REQUIRED ACTION
Your response should consist of the lines below, printed exactly.

DATA FOR THE TASK
=== Section Start ===

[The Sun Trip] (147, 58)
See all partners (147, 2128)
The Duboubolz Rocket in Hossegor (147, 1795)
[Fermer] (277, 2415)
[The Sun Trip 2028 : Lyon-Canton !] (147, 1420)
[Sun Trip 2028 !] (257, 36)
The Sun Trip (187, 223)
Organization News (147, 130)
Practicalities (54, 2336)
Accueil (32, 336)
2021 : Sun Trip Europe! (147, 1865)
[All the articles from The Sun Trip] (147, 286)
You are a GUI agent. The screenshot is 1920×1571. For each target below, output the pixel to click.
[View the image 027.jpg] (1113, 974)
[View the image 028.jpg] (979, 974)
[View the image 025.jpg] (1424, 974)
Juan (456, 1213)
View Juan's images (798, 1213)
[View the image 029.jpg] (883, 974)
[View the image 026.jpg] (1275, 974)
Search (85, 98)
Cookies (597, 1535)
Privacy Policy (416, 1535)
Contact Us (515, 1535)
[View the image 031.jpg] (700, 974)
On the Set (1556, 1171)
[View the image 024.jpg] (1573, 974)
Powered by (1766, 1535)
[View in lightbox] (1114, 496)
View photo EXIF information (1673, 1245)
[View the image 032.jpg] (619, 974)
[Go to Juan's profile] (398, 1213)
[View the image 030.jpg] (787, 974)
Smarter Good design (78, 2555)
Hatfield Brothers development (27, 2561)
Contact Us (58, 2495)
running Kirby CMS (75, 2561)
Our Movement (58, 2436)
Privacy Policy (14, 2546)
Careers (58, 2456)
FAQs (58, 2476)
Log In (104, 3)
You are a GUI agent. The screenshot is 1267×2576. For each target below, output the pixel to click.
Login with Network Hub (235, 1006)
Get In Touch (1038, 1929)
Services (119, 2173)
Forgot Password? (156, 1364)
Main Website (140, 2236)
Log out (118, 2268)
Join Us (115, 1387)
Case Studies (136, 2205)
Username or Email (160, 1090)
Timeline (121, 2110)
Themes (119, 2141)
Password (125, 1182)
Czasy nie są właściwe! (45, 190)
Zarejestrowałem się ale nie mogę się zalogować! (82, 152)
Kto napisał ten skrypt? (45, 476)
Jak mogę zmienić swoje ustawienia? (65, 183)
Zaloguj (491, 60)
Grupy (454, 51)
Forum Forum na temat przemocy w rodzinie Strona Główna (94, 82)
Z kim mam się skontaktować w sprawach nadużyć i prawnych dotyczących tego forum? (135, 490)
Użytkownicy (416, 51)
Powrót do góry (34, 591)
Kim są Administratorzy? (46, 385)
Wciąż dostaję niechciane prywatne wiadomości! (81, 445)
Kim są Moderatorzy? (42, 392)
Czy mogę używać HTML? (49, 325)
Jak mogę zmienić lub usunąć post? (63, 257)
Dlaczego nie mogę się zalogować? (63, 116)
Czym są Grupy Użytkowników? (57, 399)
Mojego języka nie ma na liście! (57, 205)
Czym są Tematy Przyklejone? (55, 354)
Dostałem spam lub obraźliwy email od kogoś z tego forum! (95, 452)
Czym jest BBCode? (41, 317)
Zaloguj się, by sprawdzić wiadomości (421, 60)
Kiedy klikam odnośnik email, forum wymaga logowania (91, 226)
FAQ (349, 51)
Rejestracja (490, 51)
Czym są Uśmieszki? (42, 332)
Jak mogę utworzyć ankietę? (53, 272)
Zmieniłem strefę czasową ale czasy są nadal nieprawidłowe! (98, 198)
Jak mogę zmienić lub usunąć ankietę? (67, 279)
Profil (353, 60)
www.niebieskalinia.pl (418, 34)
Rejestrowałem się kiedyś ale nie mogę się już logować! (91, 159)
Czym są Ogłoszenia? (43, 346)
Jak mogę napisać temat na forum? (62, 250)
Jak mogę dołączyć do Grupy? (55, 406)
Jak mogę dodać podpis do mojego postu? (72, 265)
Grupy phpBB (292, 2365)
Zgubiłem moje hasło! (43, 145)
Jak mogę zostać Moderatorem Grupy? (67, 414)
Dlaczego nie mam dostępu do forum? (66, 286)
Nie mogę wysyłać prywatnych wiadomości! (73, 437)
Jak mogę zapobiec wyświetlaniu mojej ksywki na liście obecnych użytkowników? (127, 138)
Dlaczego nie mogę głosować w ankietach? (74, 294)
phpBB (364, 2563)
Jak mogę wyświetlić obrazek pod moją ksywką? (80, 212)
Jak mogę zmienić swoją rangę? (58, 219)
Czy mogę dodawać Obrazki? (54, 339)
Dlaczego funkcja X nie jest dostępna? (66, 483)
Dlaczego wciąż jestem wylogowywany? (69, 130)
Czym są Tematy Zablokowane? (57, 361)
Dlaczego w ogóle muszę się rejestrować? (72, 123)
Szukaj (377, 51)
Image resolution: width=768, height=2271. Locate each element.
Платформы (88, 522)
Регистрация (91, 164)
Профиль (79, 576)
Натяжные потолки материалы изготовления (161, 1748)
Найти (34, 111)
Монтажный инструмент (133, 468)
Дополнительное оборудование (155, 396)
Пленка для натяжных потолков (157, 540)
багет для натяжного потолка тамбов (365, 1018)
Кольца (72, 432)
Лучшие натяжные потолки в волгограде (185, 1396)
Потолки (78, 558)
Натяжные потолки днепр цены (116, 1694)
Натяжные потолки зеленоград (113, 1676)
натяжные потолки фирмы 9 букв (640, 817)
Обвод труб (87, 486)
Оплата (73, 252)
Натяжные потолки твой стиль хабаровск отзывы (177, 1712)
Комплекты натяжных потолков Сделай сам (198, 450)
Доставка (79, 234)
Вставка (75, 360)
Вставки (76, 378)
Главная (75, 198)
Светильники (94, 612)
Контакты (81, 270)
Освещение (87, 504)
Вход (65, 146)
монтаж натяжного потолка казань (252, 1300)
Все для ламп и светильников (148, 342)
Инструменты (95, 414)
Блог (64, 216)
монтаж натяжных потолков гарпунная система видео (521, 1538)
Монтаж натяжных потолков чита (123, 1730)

=== Section End ===

ANSWER SPACE
[The Sun Trip] (147, 58)
See all partners (147, 2128)
The Duboubolz Rocket in Hossegor (147, 1795)
[Fermer] (277, 2415)
[The Sun Trip 2028 : Lyon-Canton !] (147, 1420)
[Sun Trip 2028 !] (257, 36)
The Sun Trip (187, 223)
Organization News (147, 130)
Practicalities (54, 2336)
Accueil (32, 336)
2021 : Sun Trip Europe! (147, 1865)
[All the articles from The Sun Trip] (147, 286)
You are a GUI agent. The screenshot is 1920×1571. For each target below, output the pixel to click.
[View the image 027.jpg] (1113, 974)
[View the image 028.jpg] (979, 974)
[View the image 025.jpg] (1424, 974)
Juan (456, 1213)
View Juan's images (798, 1213)
[View the image 029.jpg] (883, 974)
[View the image 026.jpg] (1275, 974)
Search (85, 98)
Cookies (597, 1535)
Privacy Policy (416, 1535)
Contact Us (515, 1535)
[View the image 031.jpg] (700, 974)
On the Set (1556, 1171)
[View the image 024.jpg] (1573, 974)
Powered by (1766, 1535)
[View in lightbox] (1114, 496)
View photo EXIF information (1673, 1245)
[View the image 032.jpg] (619, 974)
[Go to Juan's profile] (398, 1213)
[View the image 030.jpg] (787, 974)
Smarter Good design (78, 2555)
Hatfield Brothers development (27, 2561)
Contact Us (58, 2495)
running Kirby CMS (75, 2561)
Our Movement (58, 2436)
Privacy Policy (14, 2546)
Careers (58, 2456)
FAQs (58, 2476)
Log In (104, 3)
You are a GUI agent. The screenshot is 1267×2576. For each target below, output the pixel to click.
Login with Network Hub (235, 1006)
Get In Touch (1038, 1929)
Services (119, 2173)
Forgot Password? (156, 1364)
Main Website (140, 2236)
Log out (118, 2268)
Join Us (115, 1387)
Case Studies (136, 2205)
Username or Email (160, 1090)
Timeline (121, 2110)
Themes (119, 2141)
Password (125, 1182)
Czasy nie są właściwe! (45, 190)
Zarejestrowałem się ale nie mogę się zalogować! (82, 152)
Kto napisał ten skrypt? (45, 476)
Jak mogę zmienić swoje ustawienia? (65, 183)
Zaloguj (491, 60)
Grupy (454, 51)
Forum Forum na temat przemocy w rodzinie Strona Główna (94, 82)
Z kim mam się skontaktować w sprawach nadużyć i prawnych dotyczących tego forum? (135, 490)
Użytkownicy (416, 51)
Powrót do góry (34, 591)
Kim są Administratorzy? (46, 385)
Wciąż dostaję niechciane prywatne wiadomości! (81, 445)
Kim są Moderatorzy? (42, 392)
Czy mogę używać HTML? (49, 325)
Jak mogę zmienić lub usunąć post? (63, 257)
Dlaczego nie mogę się zalogować? (63, 116)
Czym są Grupy Użytkowników? (57, 399)
Mojego języka nie ma na liście! (57, 205)
Czym są Tematy Przyklejone? (55, 354)
Dostałem spam lub obraźliwy email od kogoś z tego forum! (95, 452)
Czym jest BBCode? (41, 317)
Zaloguj się, by sprawdzić wiadomości (421, 60)
Kiedy klikam odnośnik email, forum wymaga logowania (91, 226)
FAQ (349, 51)
Rejestracja (490, 51)
Czym są Uśmieszki? (42, 332)
Jak mogę utworzyć ankietę? (53, 272)
Zmieniłem strefę czasową ale czasy są nadal nieprawidłowe! (98, 198)
Jak mogę zmienić lub usunąć ankietę? (67, 279)
Profil (353, 60)
www.niebieskalinia.pl (418, 34)
Rejestrowałem się kiedyś ale nie mogę się już logować! (91, 159)
Czym są Ogłoszenia? (43, 346)
Jak mogę napisać temat na forum? (62, 250)
Jak mogę dołączyć do Grupy? (55, 406)
Jak mogę dodać podpis do mojego postu? (72, 265)
Grupy phpBB (292, 2365)
Zgubiłem moje hasło! (43, 145)
Jak mogę zostać Moderatorem Grupy? (67, 414)
Dlaczego nie mam dostępu do forum? (66, 286)
Nie mogę wysyłać prywatnych wiadomości! (73, 437)
Jak mogę zapobiec wyświetlaniu mojej ksywki na liście obecnych użytkowników? (127, 138)
Dlaczego nie mogę głosować w ankietach? (74, 294)
phpBB (364, 2563)
Jak mogę wyświetlić obrazek pod moją ksywką? (80, 212)
Jak mogę zmienić swoją rangę? (58, 219)
Czy mogę dodawać Obrazki? (54, 339)
Dlaczego funkcja X nie jest dostępna? (66, 483)
Dlaczego wciąż jestem wylogowywany? (69, 130)
Czym są Tematy Zablokowane? (57, 361)
Dlaczego w ogóle muszę się rejestrować? (72, 123)
Szukaj (377, 51)
Image resolution: width=768, height=2271. Locate each element.
Платформы (88, 522)
Регистрация (91, 164)
Профиль (79, 576)
Натяжные потолки материалы изготовления (161, 1748)
Найти (34, 111)
Монтажный инструмент (133, 468)
Дополнительное оборудование (155, 396)
Пленка для натяжных потолков (157, 540)
багет для натяжного потолка тамбов (365, 1018)
Кольца (72, 432)
Лучшие натяжные потолки в волгограде (185, 1396)
Потолки (78, 558)
Натяжные потолки днепр цены (116, 1694)
Натяжные потолки зеленоград (113, 1676)
натяжные потолки фирмы 9 букв (640, 817)
Обвод труб (87, 486)
Оплата (73, 252)
Натяжные потолки твой стиль хабаровск отзывы (177, 1712)
Комплекты натяжных потолков Сделай сам (198, 450)
Доставка (79, 234)
Вставка (75, 360)
Вставки (76, 378)
Главная (75, 198)
Светильники (94, 612)
Контакты (81, 270)
Освещение (87, 504)
Вход (65, 146)
монтаж натяжного потолка казань (252, 1300)
Все для ламп и светильников (148, 342)
Инструменты (95, 414)
Блог (64, 216)
монтаж натяжных потолков гарпунная система видео (521, 1538)
Монтаж натяжных потолков чита (123, 1730)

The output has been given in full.